### [Exercise instructions]
From the data below, please reproduce exactly everything from the line that contains "Click the 'Домой' navigation bar link" down to the line that contains "Click the Android robot badge", with both ends included.

•••

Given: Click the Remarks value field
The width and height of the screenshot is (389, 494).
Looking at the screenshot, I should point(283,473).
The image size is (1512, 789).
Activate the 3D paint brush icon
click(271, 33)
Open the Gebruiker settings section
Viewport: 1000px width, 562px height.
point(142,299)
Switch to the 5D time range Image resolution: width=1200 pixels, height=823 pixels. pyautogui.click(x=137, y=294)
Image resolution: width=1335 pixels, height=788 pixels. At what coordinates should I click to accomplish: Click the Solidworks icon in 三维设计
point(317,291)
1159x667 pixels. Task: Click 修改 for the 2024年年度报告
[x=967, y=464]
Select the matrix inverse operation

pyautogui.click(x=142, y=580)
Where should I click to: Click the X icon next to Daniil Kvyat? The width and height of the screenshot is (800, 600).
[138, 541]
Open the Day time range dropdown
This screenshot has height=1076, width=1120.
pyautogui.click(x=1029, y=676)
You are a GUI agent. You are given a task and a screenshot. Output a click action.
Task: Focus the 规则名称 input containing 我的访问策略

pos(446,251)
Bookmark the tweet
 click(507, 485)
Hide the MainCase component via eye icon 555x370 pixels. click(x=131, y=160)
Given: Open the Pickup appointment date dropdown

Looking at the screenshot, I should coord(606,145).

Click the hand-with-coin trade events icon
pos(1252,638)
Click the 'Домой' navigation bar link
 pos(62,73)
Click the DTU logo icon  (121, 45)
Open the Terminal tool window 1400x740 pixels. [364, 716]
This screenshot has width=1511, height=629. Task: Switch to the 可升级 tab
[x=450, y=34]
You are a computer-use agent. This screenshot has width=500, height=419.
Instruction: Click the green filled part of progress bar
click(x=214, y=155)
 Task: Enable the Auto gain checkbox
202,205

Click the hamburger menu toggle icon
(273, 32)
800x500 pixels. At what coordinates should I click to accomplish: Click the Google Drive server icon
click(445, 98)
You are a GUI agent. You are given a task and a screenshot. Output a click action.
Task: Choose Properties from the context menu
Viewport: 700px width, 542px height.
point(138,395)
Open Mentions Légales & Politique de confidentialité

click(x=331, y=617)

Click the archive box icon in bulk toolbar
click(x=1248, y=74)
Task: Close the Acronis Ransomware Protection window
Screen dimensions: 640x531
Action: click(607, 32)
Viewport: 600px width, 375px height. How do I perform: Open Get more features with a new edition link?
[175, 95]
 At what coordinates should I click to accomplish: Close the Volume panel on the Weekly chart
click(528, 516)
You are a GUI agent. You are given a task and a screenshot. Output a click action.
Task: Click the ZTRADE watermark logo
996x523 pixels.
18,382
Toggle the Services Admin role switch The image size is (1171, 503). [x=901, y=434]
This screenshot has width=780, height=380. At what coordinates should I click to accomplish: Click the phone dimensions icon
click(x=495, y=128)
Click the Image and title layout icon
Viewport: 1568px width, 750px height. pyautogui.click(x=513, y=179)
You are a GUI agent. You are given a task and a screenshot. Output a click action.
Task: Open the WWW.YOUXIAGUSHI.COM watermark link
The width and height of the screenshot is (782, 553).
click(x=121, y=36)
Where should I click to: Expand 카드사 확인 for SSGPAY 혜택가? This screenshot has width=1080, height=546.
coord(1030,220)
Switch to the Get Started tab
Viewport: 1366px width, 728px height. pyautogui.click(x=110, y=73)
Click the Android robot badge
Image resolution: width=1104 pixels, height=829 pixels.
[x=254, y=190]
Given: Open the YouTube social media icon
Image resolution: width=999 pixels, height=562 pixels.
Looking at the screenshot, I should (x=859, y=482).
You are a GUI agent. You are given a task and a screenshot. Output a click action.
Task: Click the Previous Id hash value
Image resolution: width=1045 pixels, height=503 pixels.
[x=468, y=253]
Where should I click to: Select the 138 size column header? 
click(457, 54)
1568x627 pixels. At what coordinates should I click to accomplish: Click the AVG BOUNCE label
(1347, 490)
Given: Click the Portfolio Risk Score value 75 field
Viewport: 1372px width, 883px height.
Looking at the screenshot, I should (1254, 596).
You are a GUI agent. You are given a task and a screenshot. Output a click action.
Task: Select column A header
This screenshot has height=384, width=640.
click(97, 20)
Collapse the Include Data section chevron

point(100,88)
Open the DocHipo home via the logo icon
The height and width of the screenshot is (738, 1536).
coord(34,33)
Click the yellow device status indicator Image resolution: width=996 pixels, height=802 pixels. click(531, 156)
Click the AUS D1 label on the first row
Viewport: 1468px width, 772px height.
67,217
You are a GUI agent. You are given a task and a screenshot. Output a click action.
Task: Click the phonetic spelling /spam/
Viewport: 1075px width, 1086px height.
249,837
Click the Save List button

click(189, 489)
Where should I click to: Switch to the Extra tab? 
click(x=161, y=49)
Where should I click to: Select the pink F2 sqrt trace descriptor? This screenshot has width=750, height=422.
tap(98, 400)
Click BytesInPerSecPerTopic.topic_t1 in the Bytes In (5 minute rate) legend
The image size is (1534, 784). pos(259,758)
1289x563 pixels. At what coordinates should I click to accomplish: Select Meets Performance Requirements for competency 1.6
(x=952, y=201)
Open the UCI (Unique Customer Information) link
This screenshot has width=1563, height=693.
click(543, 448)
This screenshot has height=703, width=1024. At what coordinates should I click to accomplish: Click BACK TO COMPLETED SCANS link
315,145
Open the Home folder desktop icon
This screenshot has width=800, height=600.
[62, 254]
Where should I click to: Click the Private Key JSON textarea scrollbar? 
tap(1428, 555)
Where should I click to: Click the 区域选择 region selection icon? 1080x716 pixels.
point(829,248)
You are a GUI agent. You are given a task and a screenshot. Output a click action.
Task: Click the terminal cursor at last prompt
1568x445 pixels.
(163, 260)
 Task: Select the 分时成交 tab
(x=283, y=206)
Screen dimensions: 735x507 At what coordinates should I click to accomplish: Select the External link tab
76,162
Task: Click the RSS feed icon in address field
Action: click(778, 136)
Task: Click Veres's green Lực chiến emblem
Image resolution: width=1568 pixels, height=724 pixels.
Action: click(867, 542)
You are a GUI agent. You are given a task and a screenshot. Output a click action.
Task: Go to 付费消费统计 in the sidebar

•••

### [Exercise response]
Click the 'Домой' navigation bar link
 pos(62,73)
Click the DTU logo icon  (121, 45)
Open the Terminal tool window 1400x740 pixels. [364, 716]
This screenshot has width=1511, height=629. Task: Switch to the 可升级 tab
[x=450, y=34]
You are a computer-use agent. This screenshot has width=500, height=419.
Instruction: Click the green filled part of progress bar
click(x=214, y=155)
 Task: Enable the Auto gain checkbox
202,205

Click the hamburger menu toggle icon
(273, 32)
800x500 pixels. At what coordinates should I click to accomplish: Click the Google Drive server icon
click(445, 98)
You are a GUI agent. You are given a task and a screenshot. Output a click action.
Task: Choose Properties from the context menu
Viewport: 700px width, 542px height.
point(138,395)
Open Mentions Légales & Politique de confidentialité

click(x=331, y=617)

Click the archive box icon in bulk toolbar
click(x=1248, y=74)
Task: Close the Acronis Ransomware Protection window
Screen dimensions: 640x531
Action: click(607, 32)
Viewport: 600px width, 375px height. How do I perform: Open Get more features with a new edition link?
[175, 95]
 At what coordinates should I click to accomplish: Close the Volume panel on the Weekly chart
click(528, 516)
You are a GUI agent. You are given a task and a screenshot. Output a click action.
Task: Click the ZTRADE watermark logo
996x523 pixels.
18,382
Toggle the Services Admin role switch The image size is (1171, 503). [x=901, y=434]
This screenshot has width=780, height=380. At what coordinates should I click to accomplish: Click the phone dimensions icon
click(x=495, y=128)
Click the Image and title layout icon
Viewport: 1568px width, 750px height. pyautogui.click(x=513, y=179)
You are a GUI agent. You are given a task and a screenshot. Output a click action.
Task: Open the WWW.YOUXIAGUSHI.COM watermark link
The width and height of the screenshot is (782, 553).
click(x=121, y=36)
Where should I click to: Expand 카드사 확인 for SSGPAY 혜택가? This screenshot has width=1080, height=546.
coord(1030,220)
Switch to the Get Started tab
Viewport: 1366px width, 728px height. pyautogui.click(x=110, y=73)
Click the Android robot badge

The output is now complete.